Georges Bank Carpaccio
Sliced raw scallops were served with an Yuzu emulsion and Lemon Verbena Jell O. I disagree with a previous post that the Yuzu over-dominated the carpaccio as I hardly detected it. Perhaps it was modified after the management read the reviews. The Lemon Verbena Jell O were really pretty cubes of orange and added to the aesthetics of the dish together with the flowers but was a little lacking in flavour. A few flakes of sea salt in my humble opinion could have helped lift the dish a little.
Norwegian Flat White
Not being a big fan of fish (while I do appreciate the fish was cooked properly and was very delicate), I was more interested in the fricassee of Chanterelles mushrooms, sweetbreads and smoked sea urchin foam. The mushrooms were really earthy and the foam delicious though I was unable to detect any hints of smoke.
Snake River Farms Top Sirloin
The sirloin was cooked to medium as recommended by the chef and it was indeed so, to perfection. The doneness was consistent throughout the steak which might suggest it was done sous vide ( I saw a number of sous vide items on the ala carte menu)? However, the crust was quite charred (it was almost black) but it added a nice crispiness and smokiness, which I kind of liked. The Maitake (Japanese mushroom) Potato Dauphinoise was nice though the Matitake was kind of lost. Heirloom carrots were nicely cooked with a slight bit of crunch. What really didn’t make any sense to me was the accompanying Beurre Noisette Granola. It’s basically granola fried in a browned butter sauce that I believe would be better served over breakfast or sprinkled over their desserts.
It is basically a very smooth vanilla pannacotta which is not overly sweet. The compressed Thompson grapes were okay but what was really special was the topping of the Mikan Mandarins. I find it even hard to describe. It has a wafer-like, nougat kind of puffy texture which I have no idea how it is done. The citrus flavour is an excellent counterpoint to the rich creamy curd. Presentation for this dish scores the highest scores as it sits in a globe-like glass, on a round stone slate, on a white dish.
This is a trio of desserts on a plate. On the left was a Sudachi Quenelle, which was very very tangy and will send u puckering. Very nice when complimented with the other two desserts on the slate. In the middle was a Banana Sphere, a concentrated ‘yolk’ of banana essence covered with a membrane achieved with molecular gastronomy. Lastly there was a chocolate cake that was pretty light yet flavourful.
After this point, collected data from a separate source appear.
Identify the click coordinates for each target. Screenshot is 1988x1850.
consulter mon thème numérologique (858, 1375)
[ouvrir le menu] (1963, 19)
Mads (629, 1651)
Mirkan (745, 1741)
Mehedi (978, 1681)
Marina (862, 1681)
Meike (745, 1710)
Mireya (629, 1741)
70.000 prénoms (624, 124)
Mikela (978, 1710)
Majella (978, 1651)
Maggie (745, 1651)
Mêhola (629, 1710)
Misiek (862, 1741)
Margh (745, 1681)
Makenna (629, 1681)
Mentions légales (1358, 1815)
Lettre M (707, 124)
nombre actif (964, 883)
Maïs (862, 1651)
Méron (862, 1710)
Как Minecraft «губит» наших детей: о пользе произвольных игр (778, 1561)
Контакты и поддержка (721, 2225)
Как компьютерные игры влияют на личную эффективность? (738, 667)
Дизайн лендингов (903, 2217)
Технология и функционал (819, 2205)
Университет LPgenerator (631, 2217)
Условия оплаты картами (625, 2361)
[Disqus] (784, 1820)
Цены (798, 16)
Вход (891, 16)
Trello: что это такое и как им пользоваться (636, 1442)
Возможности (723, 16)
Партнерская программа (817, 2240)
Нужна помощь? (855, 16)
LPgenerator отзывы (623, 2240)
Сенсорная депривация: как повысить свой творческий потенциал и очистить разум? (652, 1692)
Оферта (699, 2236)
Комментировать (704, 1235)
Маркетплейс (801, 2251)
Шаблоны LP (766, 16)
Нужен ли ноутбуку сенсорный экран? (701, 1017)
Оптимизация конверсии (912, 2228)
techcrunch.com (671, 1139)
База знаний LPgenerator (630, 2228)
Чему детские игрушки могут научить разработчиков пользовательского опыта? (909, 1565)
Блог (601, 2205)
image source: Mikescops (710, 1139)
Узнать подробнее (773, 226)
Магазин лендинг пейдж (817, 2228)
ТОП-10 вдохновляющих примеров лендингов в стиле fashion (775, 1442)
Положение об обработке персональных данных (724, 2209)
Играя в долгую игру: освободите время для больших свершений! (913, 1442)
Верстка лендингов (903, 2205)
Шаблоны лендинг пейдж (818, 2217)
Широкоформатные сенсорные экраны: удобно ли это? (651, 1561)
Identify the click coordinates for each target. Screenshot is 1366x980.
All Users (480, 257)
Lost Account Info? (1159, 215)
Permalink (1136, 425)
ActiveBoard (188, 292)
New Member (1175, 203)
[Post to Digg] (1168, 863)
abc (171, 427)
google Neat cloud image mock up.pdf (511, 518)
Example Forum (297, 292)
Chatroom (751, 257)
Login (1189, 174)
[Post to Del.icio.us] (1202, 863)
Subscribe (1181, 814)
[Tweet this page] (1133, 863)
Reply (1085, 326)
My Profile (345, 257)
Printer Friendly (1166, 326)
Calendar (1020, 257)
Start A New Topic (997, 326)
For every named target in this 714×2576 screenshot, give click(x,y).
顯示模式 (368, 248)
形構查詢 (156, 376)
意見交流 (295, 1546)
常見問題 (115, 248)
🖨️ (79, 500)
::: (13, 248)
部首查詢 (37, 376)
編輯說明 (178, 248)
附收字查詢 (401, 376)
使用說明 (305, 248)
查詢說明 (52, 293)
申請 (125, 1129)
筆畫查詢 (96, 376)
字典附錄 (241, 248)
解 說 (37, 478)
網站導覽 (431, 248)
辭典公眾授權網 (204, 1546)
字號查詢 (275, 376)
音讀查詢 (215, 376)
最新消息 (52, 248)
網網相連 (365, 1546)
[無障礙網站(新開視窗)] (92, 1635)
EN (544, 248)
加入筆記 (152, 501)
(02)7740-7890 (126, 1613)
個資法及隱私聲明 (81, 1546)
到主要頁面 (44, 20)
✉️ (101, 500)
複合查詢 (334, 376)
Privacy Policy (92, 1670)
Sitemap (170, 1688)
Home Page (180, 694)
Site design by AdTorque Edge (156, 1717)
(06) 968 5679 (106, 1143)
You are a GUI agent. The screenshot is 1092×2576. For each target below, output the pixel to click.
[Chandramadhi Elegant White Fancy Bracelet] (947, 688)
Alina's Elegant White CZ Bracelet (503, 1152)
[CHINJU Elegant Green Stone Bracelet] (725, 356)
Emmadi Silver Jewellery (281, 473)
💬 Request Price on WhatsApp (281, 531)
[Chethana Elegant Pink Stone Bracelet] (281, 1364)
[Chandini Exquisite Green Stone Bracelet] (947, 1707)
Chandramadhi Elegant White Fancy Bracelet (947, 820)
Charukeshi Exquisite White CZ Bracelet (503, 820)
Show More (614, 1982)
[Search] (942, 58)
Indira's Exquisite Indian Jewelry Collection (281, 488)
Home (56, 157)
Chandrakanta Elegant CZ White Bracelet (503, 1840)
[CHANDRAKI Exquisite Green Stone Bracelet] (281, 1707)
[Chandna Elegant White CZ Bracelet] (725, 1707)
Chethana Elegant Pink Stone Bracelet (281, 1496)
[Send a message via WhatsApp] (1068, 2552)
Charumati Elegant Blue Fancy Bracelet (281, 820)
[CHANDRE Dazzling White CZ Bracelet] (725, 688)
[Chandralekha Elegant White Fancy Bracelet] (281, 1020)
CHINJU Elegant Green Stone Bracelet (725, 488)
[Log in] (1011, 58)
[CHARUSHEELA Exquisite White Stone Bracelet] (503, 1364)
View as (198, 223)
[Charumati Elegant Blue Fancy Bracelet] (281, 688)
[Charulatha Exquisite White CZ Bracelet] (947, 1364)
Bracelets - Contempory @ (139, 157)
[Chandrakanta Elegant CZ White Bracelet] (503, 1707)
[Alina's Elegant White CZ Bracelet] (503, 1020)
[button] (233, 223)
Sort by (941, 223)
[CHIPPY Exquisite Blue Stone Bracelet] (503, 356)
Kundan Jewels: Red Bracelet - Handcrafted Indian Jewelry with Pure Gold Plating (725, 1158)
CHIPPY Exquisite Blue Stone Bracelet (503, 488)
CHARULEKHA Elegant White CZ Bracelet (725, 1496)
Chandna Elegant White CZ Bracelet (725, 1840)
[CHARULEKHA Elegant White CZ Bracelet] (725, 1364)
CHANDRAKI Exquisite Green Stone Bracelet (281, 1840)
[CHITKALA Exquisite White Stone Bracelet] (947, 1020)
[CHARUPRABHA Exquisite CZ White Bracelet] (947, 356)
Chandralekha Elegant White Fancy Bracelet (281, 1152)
What I love about Keystone is that the food is quite experimental without being too gimmicky, how it embraces ingredients from all over the world, explore new bounderies and the fusing of traditional and modern cooking techniques. It is definitely my kind of restaurant.
Food is presented beautifully and I just love the dinnerware. Shaped stone-slates sit perfectly on their accompanying plates for almost all the dishes, cute little forks and butter knives for the amuse bouche and bread… (oh… the steak knives are from WMF!) all the attention to details.
Service here is top-notch. Many thanks to the charming and beautiful head waitress Maggie Chua who was extremely attentive, friendly and had a great humour . Great training was provided to all of the staff who knew the produce and the dishes when asked. Plates were cleared, water topped off promptly. Service staff was all smiles and seemed so passionate about pleasing their customers. Kudos to the front of house and kitchen! Keep it up!